Pope: Christians with hardened hearts are like orphans
(Vatican Radio) Christians
who harden their hearts and refuse to be drawn towards Christ are like orphans,
without a father. That was Pope Francis message on Tuesday as he reflected on
the daily readings during his homily at Mass in the Vatican’s Santa Marta
chapel.
Pope Francis began his sermon
by recalling the question that the skeptical Jews kept asking Jesus every time
he performed a miracle, preached in the temple or pointed the way to the
Father:
“How long are you going
to keep us in suspense? If you are the Christ, tell us plainly.”
That question, which the Pope
said the Scribes and Pharisees repeat in many different ways, springs from a
heart that is closed and blind to the faith. As Jesus explains in today’s
Gospel reading, “you do not believe, because you are not among my sheep”. Being
part of God’s flock, he said, is a grace which requires an open heart.
“My sheep hear my voice”,
Jesus says in that reading, “I know them, and they follow me. I give them
eternal life, and they shall never perish. No one can take them out of my
hand”. Have these sheep studied how to follow Jesus and then believed, the Pope
asked? No, he said, citing the words from St John’s Gospel, “My Father, who has
given them to me, is greater than all”. It is the Father who gives the sheep to
the shepherd. It is the Father who draws our hearts to Jesus.
The hardness of the Scribes
and Pharisees’ hearts, is a drama which continues all the way to Calvary, the
Pope said. They see the works that Jesus performs but they refuse to believe he
is the Messiah. Even after the Resurrection, the Pope recalled, this drama
continues as the soldiers guarding the tomb are told to say they’d fallen
asleep in order to give credit to the story that the disciples had stolen the
body of Christ. Not even the witness of those who saw the Risen Christ was able
to reach those who refused to believe. And this has its consequences, the Pope
said, because they are orphans who have denied their Father.

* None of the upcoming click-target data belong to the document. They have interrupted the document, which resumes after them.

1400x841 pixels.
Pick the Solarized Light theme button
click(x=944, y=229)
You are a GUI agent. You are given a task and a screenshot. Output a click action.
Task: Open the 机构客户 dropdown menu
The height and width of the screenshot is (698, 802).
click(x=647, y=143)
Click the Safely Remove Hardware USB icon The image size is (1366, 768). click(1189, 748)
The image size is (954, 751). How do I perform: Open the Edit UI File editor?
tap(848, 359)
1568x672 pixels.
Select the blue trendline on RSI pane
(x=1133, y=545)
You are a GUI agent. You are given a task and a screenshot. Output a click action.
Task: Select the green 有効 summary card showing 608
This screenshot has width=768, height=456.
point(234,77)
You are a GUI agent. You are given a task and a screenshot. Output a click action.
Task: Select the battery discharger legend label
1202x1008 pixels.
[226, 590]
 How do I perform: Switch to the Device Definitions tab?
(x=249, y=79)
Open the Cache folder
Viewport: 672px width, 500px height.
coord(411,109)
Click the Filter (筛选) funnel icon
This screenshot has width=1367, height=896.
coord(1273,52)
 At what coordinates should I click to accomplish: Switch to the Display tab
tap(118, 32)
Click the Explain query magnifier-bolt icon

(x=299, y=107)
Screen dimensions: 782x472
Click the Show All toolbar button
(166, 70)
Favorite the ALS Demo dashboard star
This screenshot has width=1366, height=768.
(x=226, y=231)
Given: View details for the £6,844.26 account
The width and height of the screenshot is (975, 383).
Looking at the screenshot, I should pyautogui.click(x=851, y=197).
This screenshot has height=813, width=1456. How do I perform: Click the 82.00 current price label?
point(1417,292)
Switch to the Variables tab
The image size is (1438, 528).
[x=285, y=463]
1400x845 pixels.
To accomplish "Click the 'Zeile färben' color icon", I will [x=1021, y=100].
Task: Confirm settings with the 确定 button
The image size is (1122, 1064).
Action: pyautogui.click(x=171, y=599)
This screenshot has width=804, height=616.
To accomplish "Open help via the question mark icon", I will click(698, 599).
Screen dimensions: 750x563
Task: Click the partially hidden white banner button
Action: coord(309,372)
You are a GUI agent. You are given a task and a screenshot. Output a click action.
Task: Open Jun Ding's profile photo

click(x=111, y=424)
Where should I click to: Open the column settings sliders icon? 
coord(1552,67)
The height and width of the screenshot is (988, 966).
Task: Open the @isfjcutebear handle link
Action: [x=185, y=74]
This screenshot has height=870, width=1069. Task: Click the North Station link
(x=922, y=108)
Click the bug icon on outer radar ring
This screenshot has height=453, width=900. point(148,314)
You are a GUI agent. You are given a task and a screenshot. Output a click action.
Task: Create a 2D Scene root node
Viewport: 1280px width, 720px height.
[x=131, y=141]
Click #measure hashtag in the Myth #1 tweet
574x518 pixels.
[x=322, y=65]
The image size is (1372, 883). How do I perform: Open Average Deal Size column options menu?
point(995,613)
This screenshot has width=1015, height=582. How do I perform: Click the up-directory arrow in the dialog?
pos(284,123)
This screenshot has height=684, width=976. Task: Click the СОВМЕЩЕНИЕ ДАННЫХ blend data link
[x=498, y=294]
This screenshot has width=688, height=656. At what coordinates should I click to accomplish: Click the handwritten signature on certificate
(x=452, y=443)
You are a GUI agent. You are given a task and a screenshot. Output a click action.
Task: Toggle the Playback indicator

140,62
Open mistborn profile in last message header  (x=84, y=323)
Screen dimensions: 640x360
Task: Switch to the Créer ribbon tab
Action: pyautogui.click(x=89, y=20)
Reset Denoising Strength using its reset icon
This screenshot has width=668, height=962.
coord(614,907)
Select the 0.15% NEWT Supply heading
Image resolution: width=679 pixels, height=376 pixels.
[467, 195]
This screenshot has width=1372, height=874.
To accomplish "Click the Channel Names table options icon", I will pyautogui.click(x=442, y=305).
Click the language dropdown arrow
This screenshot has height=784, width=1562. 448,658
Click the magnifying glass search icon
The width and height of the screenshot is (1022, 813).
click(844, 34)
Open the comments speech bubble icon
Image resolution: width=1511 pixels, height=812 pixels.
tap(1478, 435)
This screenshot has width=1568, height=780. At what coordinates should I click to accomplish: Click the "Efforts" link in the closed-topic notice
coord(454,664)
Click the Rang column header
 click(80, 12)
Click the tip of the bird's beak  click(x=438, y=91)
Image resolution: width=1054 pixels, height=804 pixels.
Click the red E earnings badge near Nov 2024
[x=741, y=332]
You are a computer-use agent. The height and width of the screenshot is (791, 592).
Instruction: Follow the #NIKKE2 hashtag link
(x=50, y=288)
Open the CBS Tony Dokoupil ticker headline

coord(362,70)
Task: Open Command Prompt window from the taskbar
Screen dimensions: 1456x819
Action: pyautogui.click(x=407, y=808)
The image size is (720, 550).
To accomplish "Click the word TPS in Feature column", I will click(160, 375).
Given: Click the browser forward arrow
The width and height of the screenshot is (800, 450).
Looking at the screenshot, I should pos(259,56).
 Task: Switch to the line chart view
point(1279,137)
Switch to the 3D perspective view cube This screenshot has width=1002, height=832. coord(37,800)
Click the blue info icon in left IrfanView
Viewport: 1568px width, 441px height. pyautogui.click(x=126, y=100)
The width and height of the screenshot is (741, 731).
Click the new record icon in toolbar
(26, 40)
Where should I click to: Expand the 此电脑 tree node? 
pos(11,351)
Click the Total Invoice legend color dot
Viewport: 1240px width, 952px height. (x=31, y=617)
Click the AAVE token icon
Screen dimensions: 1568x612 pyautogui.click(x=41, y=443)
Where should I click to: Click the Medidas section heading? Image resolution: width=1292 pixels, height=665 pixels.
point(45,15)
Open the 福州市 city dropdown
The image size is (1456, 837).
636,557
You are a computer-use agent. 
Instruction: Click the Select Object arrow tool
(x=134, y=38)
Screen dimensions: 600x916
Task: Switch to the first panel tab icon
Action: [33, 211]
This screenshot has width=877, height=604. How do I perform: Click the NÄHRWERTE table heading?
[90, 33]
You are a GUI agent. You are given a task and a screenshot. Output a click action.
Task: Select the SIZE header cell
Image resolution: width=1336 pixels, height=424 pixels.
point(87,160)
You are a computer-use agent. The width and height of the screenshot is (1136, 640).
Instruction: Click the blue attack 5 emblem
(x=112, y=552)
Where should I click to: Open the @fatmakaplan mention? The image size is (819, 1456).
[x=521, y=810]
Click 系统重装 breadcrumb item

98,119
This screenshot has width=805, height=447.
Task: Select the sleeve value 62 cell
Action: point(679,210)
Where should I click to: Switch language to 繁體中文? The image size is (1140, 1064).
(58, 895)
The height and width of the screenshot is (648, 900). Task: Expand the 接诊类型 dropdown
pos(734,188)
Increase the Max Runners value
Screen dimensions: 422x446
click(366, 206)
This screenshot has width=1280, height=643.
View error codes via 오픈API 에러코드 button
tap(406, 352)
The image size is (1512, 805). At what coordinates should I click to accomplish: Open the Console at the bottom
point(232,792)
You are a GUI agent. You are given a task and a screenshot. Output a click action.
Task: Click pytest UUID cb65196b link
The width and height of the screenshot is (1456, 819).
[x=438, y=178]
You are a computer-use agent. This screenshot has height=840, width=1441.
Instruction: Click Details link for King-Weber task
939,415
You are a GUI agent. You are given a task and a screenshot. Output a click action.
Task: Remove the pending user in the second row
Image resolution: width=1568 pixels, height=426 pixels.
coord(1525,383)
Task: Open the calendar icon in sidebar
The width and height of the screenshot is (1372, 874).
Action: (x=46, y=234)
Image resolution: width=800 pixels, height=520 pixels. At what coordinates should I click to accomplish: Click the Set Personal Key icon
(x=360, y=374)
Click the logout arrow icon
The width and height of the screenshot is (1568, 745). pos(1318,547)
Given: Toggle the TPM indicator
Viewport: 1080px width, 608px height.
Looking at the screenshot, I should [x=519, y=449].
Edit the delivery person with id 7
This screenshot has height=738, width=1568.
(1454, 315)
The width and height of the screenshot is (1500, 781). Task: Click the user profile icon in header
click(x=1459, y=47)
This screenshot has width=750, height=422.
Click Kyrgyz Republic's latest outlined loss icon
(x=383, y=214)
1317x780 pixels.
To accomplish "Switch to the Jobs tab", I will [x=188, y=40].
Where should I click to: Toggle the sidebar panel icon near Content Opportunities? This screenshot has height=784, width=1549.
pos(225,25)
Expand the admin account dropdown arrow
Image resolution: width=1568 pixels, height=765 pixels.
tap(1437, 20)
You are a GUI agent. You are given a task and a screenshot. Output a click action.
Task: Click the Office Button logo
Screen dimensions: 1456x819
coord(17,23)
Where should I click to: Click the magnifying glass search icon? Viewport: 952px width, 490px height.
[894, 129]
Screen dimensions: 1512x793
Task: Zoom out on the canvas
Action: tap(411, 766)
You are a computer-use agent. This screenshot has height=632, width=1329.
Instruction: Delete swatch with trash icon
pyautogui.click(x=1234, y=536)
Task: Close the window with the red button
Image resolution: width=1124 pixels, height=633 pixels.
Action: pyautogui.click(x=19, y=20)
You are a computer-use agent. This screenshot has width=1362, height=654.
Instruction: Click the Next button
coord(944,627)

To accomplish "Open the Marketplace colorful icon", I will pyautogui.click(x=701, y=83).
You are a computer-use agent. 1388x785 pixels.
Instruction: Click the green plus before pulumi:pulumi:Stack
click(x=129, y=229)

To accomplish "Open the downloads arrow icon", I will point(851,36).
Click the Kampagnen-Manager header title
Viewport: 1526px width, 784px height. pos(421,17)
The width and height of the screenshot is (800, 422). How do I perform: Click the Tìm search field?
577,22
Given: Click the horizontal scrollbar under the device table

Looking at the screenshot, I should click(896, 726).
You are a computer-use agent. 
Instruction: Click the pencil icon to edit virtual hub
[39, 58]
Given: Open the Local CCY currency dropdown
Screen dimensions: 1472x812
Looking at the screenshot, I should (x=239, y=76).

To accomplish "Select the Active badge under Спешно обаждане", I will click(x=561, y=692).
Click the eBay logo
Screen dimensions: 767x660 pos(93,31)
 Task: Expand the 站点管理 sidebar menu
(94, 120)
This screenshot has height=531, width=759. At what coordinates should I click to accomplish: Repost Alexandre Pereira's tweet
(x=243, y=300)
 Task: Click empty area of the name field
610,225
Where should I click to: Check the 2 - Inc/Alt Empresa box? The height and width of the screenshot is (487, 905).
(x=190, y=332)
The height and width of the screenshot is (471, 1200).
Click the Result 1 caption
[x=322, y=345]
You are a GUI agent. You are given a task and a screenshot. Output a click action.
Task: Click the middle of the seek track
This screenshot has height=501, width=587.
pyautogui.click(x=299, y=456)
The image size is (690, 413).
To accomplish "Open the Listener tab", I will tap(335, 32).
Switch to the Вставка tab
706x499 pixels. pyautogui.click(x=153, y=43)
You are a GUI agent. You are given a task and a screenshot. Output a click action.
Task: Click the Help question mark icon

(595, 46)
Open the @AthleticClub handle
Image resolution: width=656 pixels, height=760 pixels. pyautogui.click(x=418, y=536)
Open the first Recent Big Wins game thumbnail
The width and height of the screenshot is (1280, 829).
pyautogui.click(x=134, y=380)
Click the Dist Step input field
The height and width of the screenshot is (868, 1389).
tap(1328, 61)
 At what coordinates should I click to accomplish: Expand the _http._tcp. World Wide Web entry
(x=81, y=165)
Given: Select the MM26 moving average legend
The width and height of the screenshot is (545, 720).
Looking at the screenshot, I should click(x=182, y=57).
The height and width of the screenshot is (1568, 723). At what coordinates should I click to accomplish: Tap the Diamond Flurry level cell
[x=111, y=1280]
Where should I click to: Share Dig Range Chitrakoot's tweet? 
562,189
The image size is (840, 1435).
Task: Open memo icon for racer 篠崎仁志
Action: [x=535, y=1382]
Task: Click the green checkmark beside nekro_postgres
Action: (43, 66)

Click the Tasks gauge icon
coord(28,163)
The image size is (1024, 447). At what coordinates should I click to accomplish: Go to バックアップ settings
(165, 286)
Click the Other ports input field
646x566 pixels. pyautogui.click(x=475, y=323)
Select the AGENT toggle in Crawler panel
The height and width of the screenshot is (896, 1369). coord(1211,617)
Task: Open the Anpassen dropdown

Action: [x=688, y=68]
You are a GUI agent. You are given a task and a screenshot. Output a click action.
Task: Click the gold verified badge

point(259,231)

These doctors of the law, he
went on, had closed hearts, they thought they were their own masters but in
fact they were orphans because they had no relationship with the Father. They
talked about their fathers, Abraham and the patriarchs, but these were distant
figures and in their hearts they were orphans because they would not let
themselves be drawn to the Father.
On the contrary, the Pope
said, reflecting on the first reading for the day, the news that reached
Jerusalem of the many pagans who heard the disciples preaching in Phoenicia,
Cyprus and Antioch and turned to the faith, shows what it means to have a heart
open to God. Like Barnabas, he said, who is sent to Antioch to confirm these
rumours and is not scandalized by the conversion of the pagans but accepts this
novelty and lets himself be drawn by the Father to Jesus.
Pope Francis concluded by
saying Jesus invites us to be his disciples but to be so, we must let ourselves
be drawn by the Father towards Him. The humble prayer we can say is: ‘Father,
lead me to Jesus, help me to know Jesus’ and the Father will send the Spirit to
open our hearts and lead us to Him. A Christian who doesn’t allow himself to be
led by the Father is an orphan, but we have a Father who can lead us to Jesus.